→ TRECHO DA PÁGINA
· · ·

Saturday, 27 de April de 2024 ISSN 1519-7670 - Ano 24 - nº 1285

Crônica de uma morte anunciada

DOCUMENTÁRIOS

Antônio Brasil (*)

Assim como existe universidade para analfabetos também existe televisão para quem não sabe ler, escrever e pensar. Todos conhecemos bem os exemplos. Mas também existe um gênero de programas que proporciona qualidade para seus telespectadores, prestígio para os seus anunciantes e para os donos das redes de televisão, além de alcançar excelentes índices de audiência, premiações internacionais e até um certo número de boas críticas. São os programas de documentários para TV.

Sempre adorei esse tipo de filmes que insiste em privilegiar a "realidade" ainda mais do que a ficção. Mas, ao contrário de muitos, aprendi a gostar dos documentários ? o primeiro dos gêneros cinematográficos ? não no cinema, mas assistindo a televisão. Ainda na infância, clássicos como Expedições famosas e tantas outras ótimas séries descreviam lugares e culturas estranhas. Preenchiam a curiosidade de toda uma geração de jovens que sonhavam com um mundo um pouco maior do que o noticiário e o entretenimento da TV ou os limites impostos pela ditadura.

Os documentários sempre foram os meus programas favoritos na televisão. Mas nunca fiquei satisfeito em apenas assistir, pesquisar e comentar suas propostas em reuniões assíduas nos cineclubes. Queria aprender a produzi-los. E foi em busca da realização de um sonho que um dia, ainda estudante da PUC-RJ, realizador precoce com algumas participações irreverentes em festivais de cine-amador então promovidos pelo Jornal do Brasil ? e muita cara-de-pau ? me dispus a bater na porta da antiga TV Globo, no Jardim Botânico, e tentar a minha sorte. Queria trabalhar no melhor programa de documentários da época, o histórico Globo Shell.

Consegui o emprego, ou melhor dizendo, o estágio não-remunerado, mas a série, como tantas outras boas coisas na TV brasileira, não sobreviveria por muito tempo. Mal sabia eu que naquela mesma época, estava sendo lançado o mais longo, bem-sucedido e ousado capítulo da história dos documentários brasileiros. Apesar do clima de repressão e desconfiança, sem muito planejamento, de forma improvisada, como quase tudo em nosso país, estava sendo criada uma principais escolas de formação profissional e realização de documentários no Brasil. Março de 1973: era o início do Globo Repórter, um dos programas jornalísticos mais antigos da nossa TV. Para mim, era a reafirmação de uma paixão e o começo de uma grande aventura.

· · ·

(Itens listados em um conjunto de dados)
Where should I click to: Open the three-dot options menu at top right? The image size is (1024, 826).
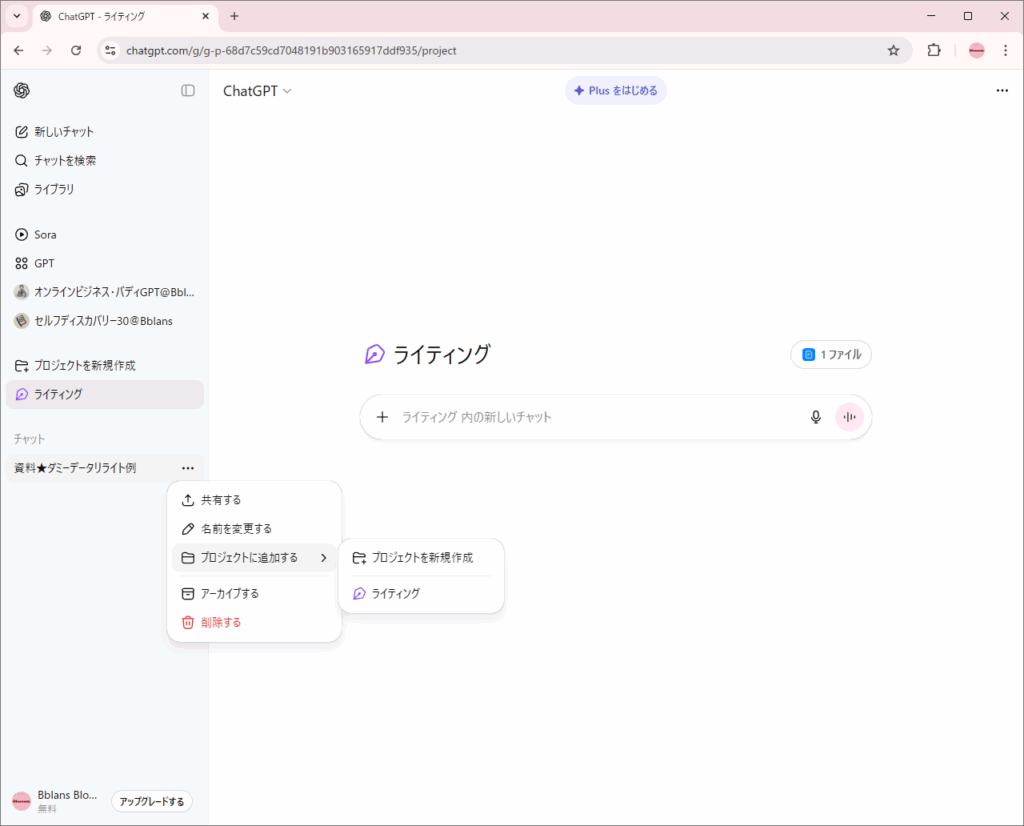(1002, 91)
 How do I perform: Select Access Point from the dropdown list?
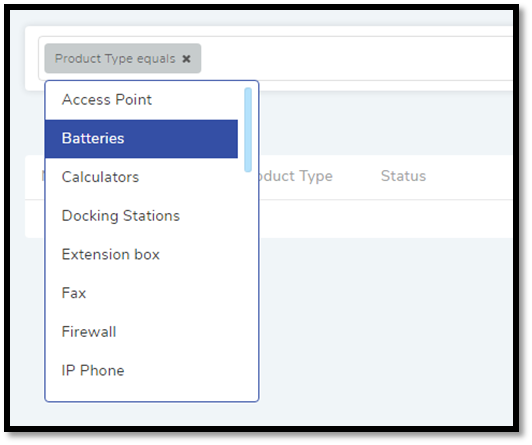pyautogui.click(x=141, y=100)
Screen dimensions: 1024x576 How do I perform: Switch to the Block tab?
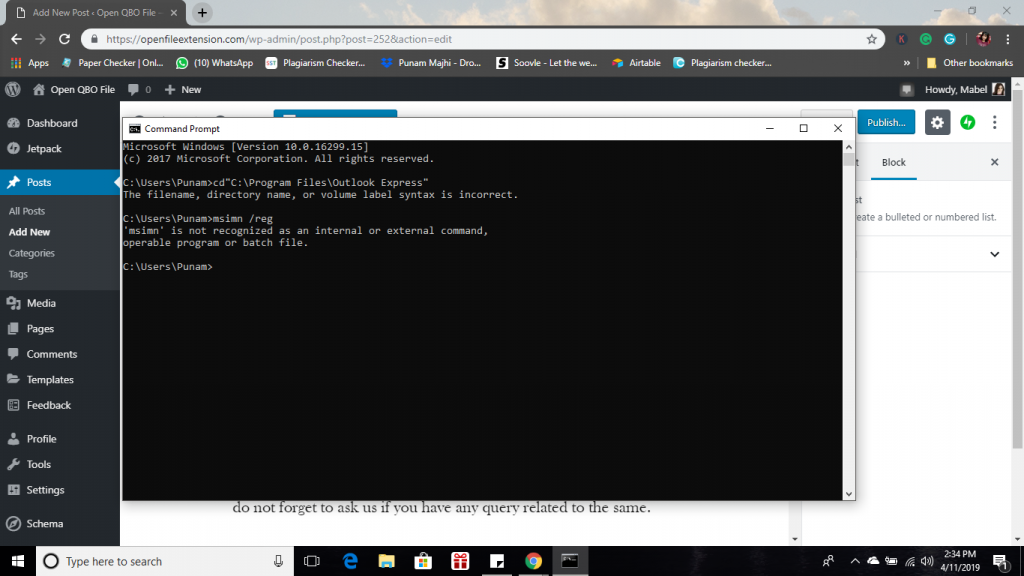(x=893, y=162)
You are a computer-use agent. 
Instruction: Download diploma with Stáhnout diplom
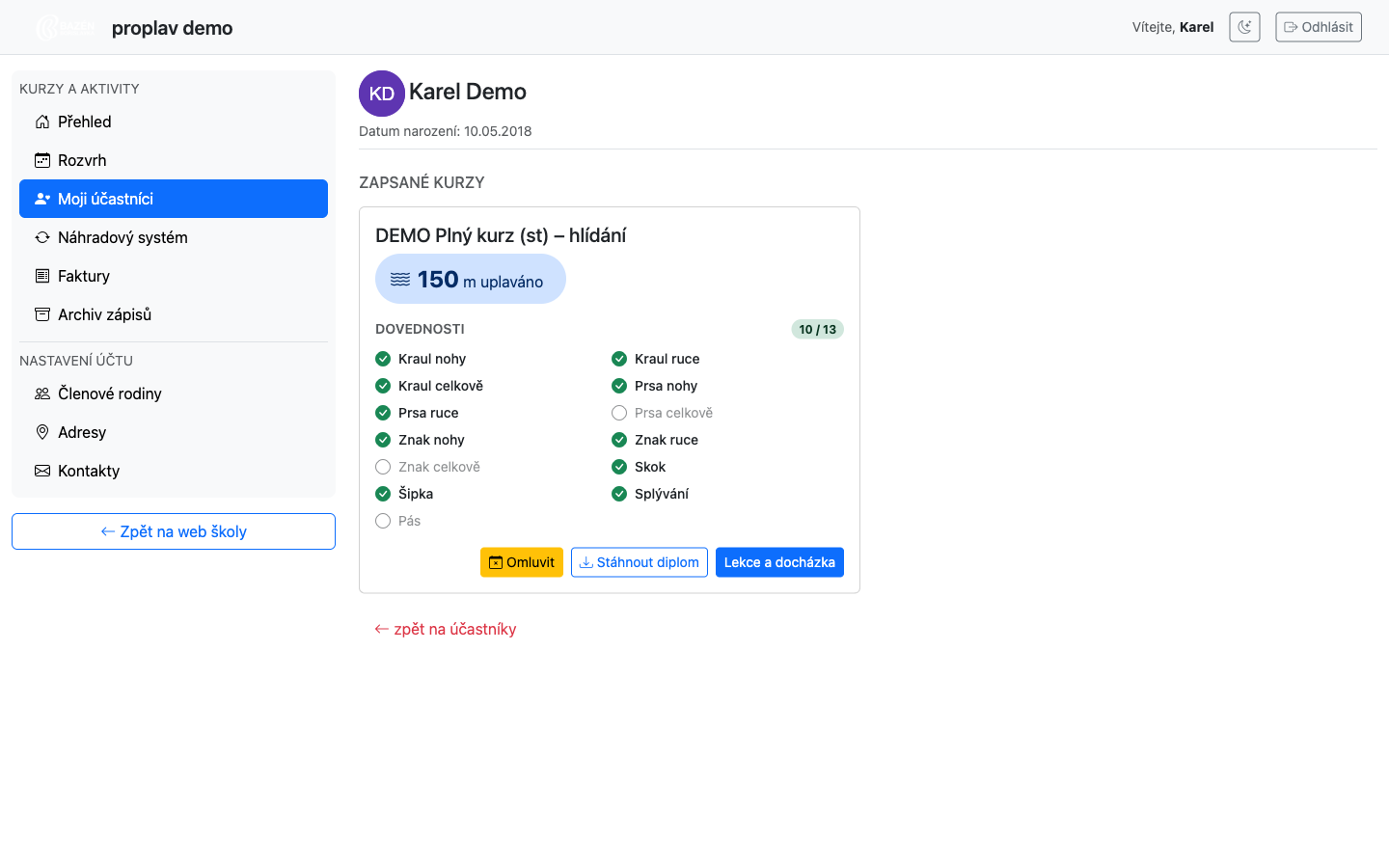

· · ·

Responda com base no artigo sobre documentários na televisão:
(a) Em qual programa de documentários quem narra queria trabalhar?
(b) Em que bairro ficava a antiga TV Globo?
(c) Em que mês e ano começou o Globo Repórter?
Responda com base somente no artigo.

(a) No Globo Shell.
(b) No Jardim Botânico.
(c) Em março de 1973.